(Items listed in a dataset)

/---

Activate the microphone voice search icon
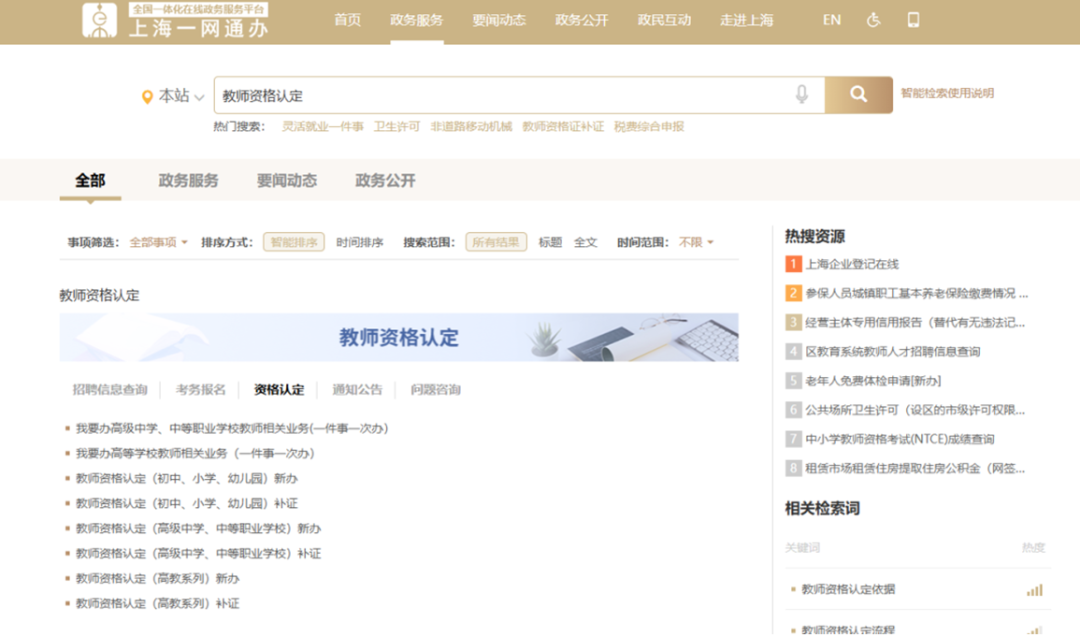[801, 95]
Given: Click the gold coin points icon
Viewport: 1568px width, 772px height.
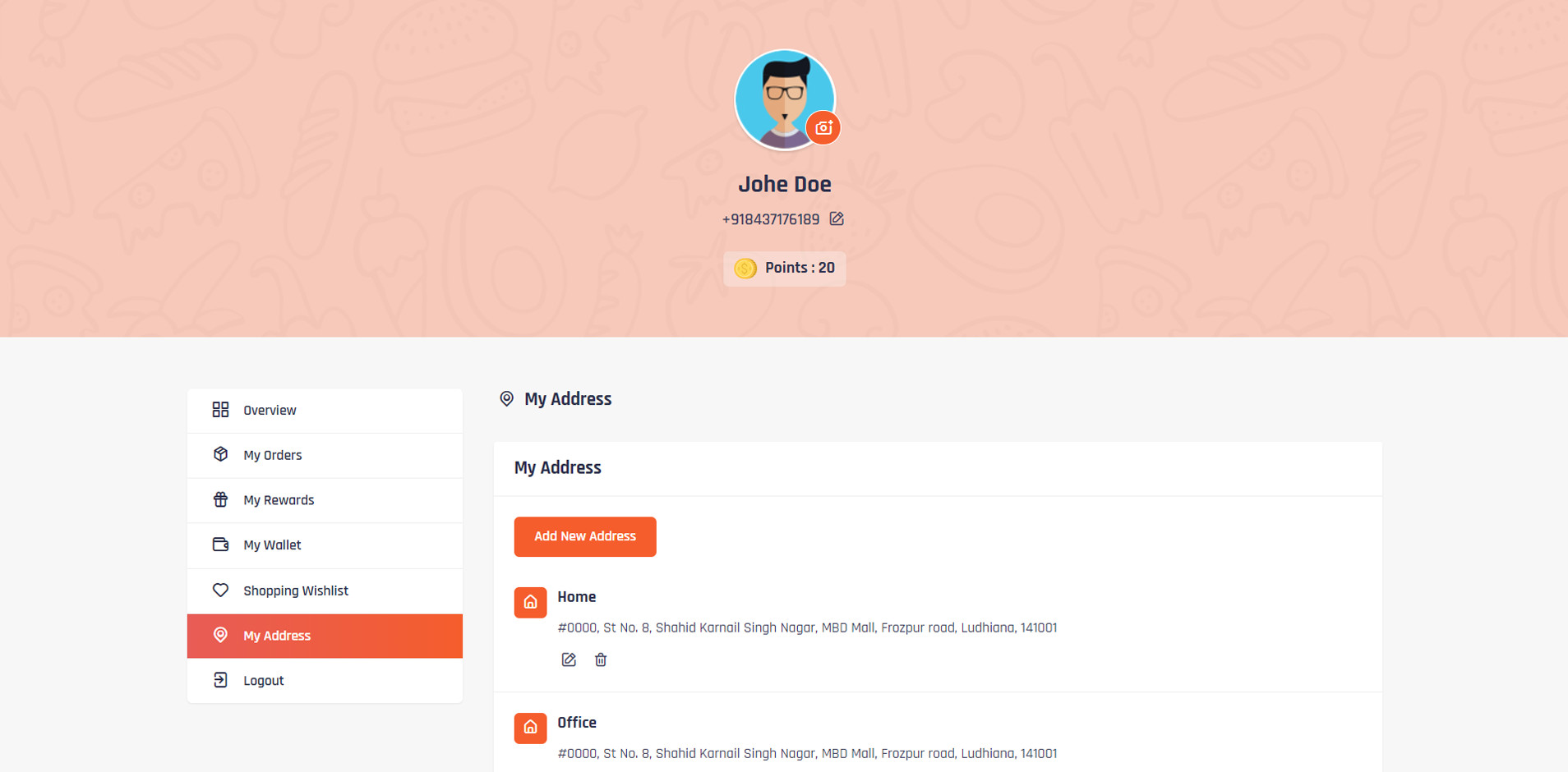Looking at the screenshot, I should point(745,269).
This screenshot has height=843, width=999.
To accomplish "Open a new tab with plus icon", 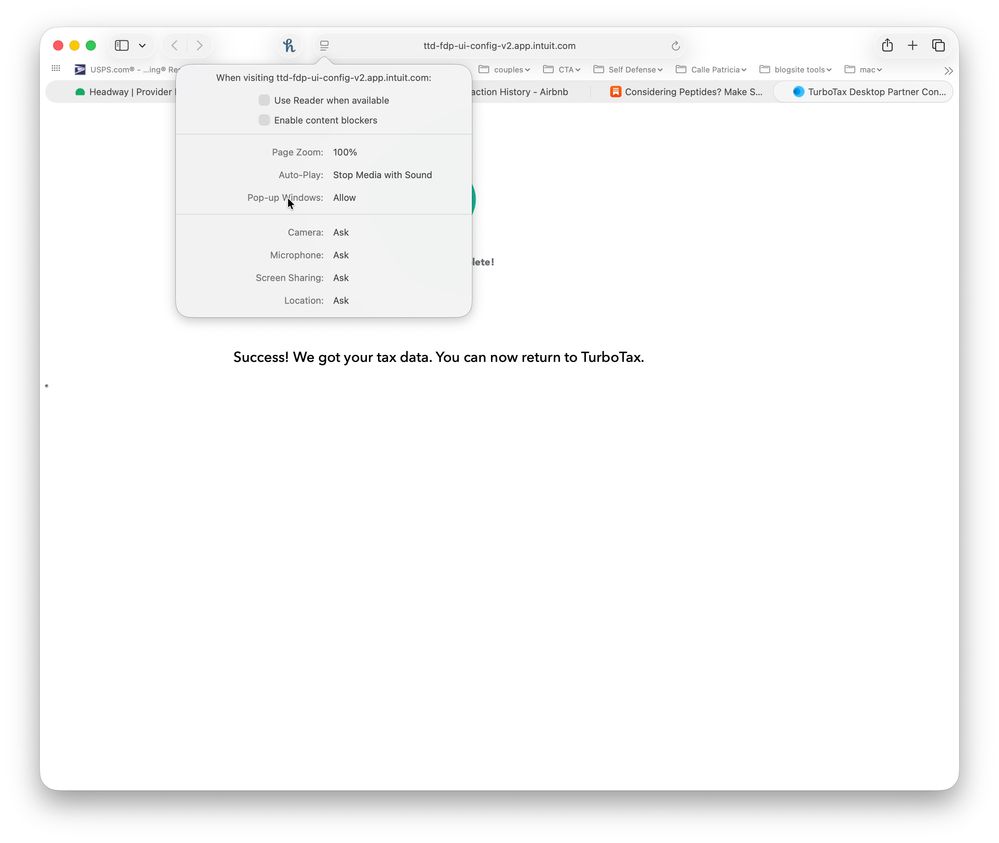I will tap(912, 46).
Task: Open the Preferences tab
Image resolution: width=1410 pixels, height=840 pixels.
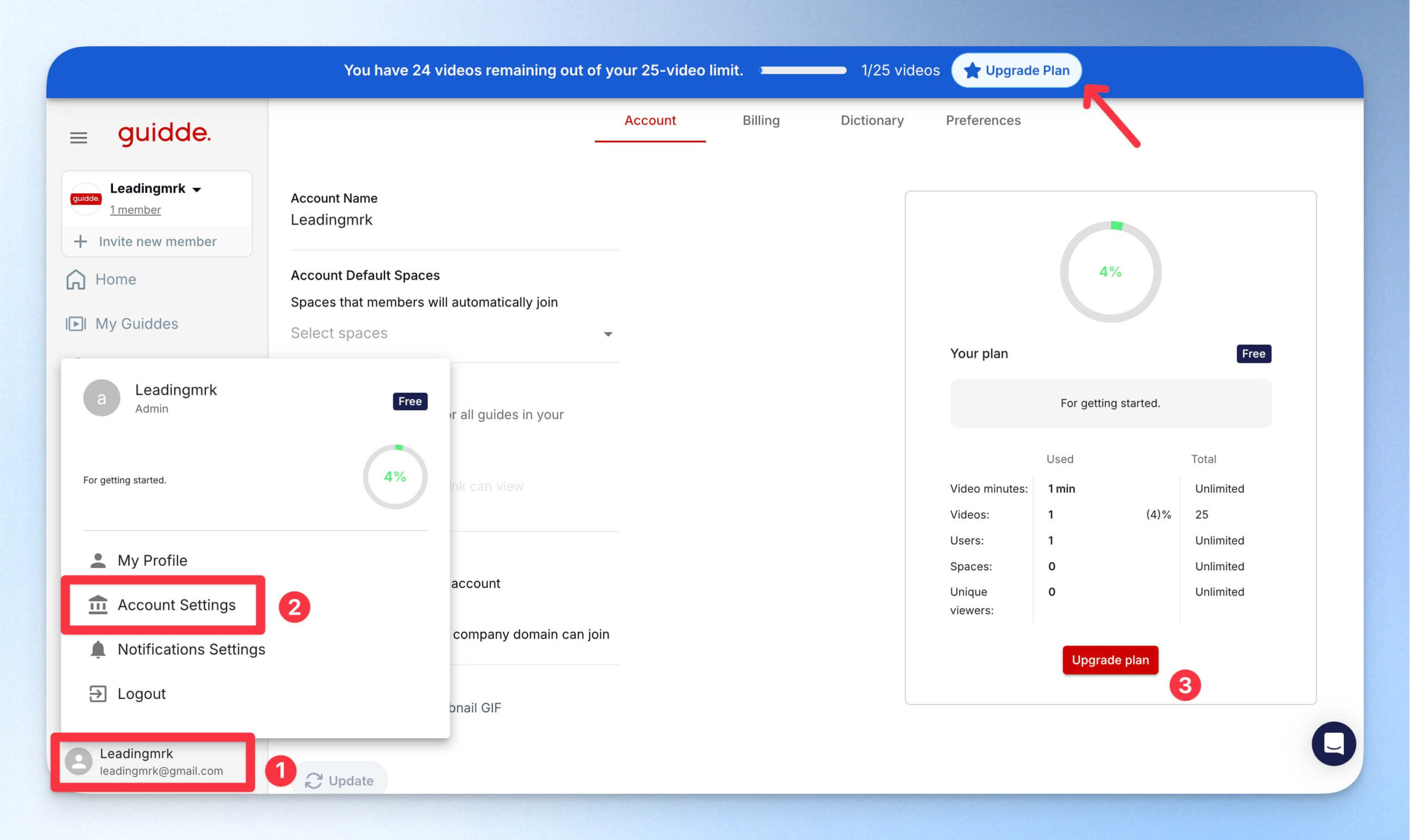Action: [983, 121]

\---
/---

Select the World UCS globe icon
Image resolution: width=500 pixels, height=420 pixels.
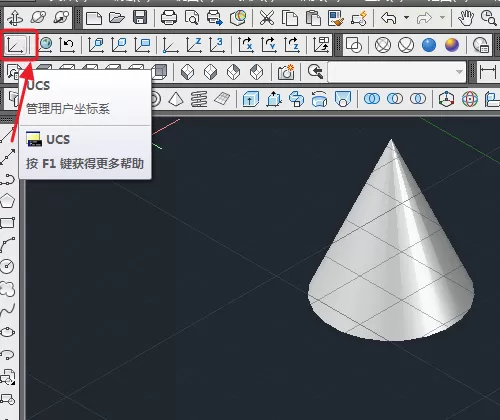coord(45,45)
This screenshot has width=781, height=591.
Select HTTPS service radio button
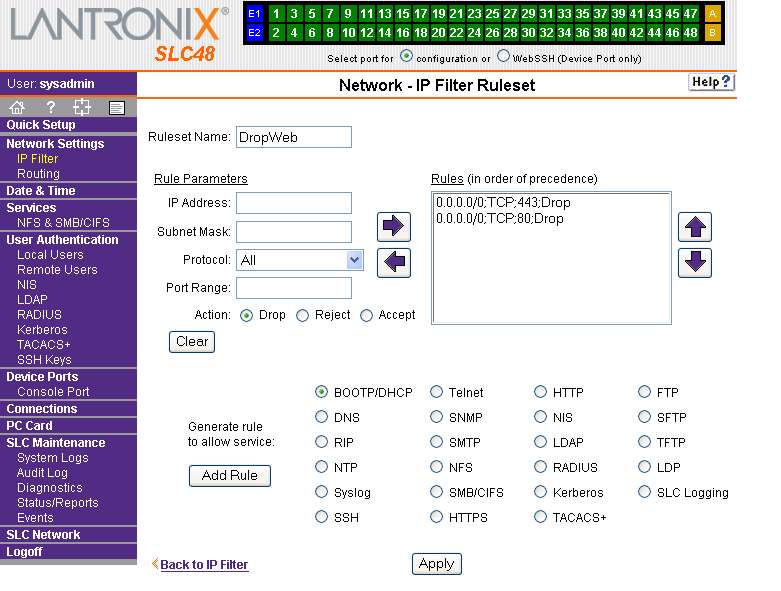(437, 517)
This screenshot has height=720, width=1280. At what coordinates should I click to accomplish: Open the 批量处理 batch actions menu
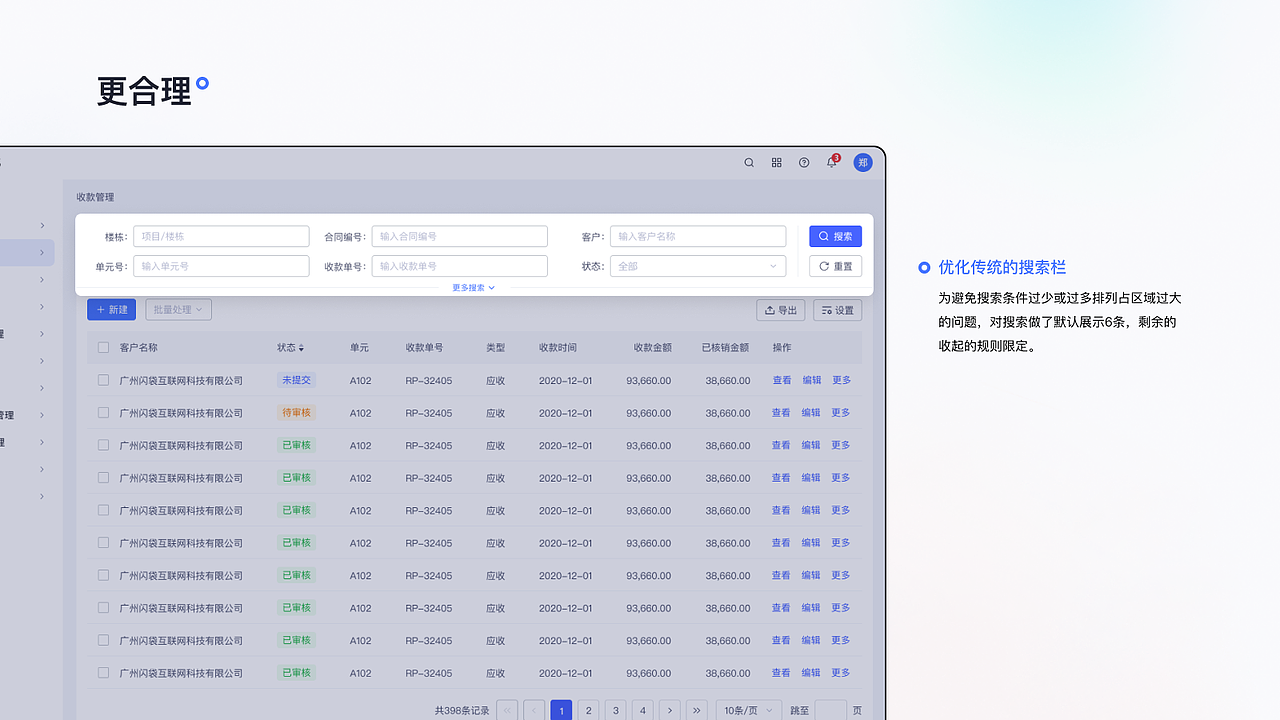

\---

Look through the entries above; copy each line where the string "This" appears.

## [OUTPUT BELOW]
This screenshot has height=843, width=999.
This screenshot has width=781, height=591.
This screenshot has height=720, width=1280. At what coordinates should I click to accomplish: Open the 批量处理 batch actions menu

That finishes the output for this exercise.